Learning to validate yourself, to take care of yourself, as you show your partner who you really are, frees you from needing constant validation and agreement. The more important your partner becomes to you, the harder it also becomes for you to stand your own ground.

Becoming more uniquely yourself by maintaining yourself with those you love and that are important to you, is a process than unfolds over time of many trials.

American psychotherapist David Schnarch refers to it as “differentiation”. “Differentiation is the process by which we become more uniquely ourselves by maintaining ourselves in relationship with those we love.” (Passionate Marriage, p. 51)

If “I need to get away from you to be myself” is not differentiation, but a sign of fusion. It’s a reaction of being too close and not having a sense of choice about it. When we are fused (like Siamese twins) on an emotional level, we may experience security and connection, at the same time we feel anxiety. Our sense of identity is dependent on how the other views us. As we are not able to soothe ourselves, we expect our partner to constantly shield and protect us from anxiety and insecurity; by demanding reassurance; by feeling very threatened with changes in our partner; by needing to control the other. This leads to draining each other. Overfed plants end up drained.
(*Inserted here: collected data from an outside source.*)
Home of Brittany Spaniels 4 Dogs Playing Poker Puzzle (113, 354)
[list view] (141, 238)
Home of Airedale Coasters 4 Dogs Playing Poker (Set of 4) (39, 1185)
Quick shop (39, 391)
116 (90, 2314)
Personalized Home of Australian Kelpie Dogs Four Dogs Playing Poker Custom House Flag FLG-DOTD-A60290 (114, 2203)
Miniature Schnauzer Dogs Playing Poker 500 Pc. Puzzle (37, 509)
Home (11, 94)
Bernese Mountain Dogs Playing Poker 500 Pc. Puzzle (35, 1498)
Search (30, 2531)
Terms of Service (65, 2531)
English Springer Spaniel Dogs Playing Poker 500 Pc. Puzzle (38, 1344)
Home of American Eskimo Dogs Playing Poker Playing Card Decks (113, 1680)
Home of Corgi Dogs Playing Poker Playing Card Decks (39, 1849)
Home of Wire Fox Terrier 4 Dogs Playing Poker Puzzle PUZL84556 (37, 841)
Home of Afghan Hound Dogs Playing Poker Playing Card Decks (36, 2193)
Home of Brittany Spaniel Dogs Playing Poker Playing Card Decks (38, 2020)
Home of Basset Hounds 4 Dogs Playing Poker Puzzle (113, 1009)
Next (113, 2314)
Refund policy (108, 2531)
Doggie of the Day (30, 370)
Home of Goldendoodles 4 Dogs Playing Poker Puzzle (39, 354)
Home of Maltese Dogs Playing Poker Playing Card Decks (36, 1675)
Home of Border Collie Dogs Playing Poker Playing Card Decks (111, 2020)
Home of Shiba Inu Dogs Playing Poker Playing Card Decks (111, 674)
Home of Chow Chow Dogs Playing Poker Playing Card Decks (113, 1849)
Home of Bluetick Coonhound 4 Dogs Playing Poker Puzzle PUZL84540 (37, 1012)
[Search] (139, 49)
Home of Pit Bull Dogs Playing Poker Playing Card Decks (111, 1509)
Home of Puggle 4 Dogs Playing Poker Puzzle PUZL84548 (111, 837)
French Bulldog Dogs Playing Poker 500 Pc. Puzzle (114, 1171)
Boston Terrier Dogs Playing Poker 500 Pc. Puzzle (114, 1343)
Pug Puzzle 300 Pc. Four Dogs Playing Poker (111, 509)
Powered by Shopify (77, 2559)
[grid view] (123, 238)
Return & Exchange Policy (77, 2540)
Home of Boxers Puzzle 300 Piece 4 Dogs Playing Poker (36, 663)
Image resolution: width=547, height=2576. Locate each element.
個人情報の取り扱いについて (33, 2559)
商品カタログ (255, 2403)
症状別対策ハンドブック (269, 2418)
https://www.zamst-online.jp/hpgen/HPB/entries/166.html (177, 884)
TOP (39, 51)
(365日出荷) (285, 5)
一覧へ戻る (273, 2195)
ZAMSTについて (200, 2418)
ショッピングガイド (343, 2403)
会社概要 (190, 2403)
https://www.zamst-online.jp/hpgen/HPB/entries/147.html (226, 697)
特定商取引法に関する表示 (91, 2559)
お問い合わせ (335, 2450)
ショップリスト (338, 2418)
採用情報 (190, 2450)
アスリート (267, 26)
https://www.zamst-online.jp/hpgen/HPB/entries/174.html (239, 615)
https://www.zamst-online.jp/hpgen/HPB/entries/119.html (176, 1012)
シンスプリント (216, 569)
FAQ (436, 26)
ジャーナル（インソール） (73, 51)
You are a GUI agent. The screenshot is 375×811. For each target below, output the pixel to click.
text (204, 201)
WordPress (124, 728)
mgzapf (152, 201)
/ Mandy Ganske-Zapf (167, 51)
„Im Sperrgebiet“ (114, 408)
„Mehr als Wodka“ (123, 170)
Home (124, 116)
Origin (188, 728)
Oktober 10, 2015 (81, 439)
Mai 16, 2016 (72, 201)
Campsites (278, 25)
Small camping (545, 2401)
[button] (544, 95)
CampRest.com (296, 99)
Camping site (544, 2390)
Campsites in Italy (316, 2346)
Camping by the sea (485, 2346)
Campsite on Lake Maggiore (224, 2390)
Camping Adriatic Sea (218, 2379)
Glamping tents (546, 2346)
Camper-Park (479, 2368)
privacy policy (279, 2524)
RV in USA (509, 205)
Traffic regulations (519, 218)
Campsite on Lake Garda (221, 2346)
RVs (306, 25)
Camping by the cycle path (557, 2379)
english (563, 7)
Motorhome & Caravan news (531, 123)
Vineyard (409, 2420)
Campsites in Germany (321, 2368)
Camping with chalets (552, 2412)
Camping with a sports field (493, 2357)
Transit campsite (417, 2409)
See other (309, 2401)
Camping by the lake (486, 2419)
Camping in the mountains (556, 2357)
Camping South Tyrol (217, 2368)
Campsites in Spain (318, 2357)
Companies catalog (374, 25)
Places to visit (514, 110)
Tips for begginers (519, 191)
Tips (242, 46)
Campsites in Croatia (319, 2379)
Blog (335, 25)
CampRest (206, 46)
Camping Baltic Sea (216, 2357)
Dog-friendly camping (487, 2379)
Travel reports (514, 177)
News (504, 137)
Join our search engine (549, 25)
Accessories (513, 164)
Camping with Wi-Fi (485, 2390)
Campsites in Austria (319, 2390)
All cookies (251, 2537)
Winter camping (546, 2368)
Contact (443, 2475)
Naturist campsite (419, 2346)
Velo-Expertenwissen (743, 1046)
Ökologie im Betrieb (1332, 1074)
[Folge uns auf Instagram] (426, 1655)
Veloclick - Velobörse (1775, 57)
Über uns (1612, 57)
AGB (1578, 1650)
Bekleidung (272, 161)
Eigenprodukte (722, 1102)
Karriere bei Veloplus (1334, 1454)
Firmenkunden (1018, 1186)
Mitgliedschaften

The flame of eroticism requires breathing space in the same way as the roots of a plant. The wish to merge is natural for lovers. The mystery of two people becoming one is a blissful and deeply spiritual experience. Yet it is not a state we can stay in. We naturally move in and out of sink. When we are fused, we fall apart when we are out of sink or alone, or we easily feel trapped and keep “a back door open” unable to connect intimately. We tend to feel manipulated and rigidly hold on to our own beliefs in fear of losing our identity. When you are fused, it’s hard to have a sense of mutuality which means to focus on your own self development while being concerned with your partners well-being. Differentiation is about “getting closer and more distinct – rather than more distant” (p. 74). Resolving your problem in your relationship puts you on trial. Here you develop the qualities that you need to live in a genuinely intimate and exciting relationship.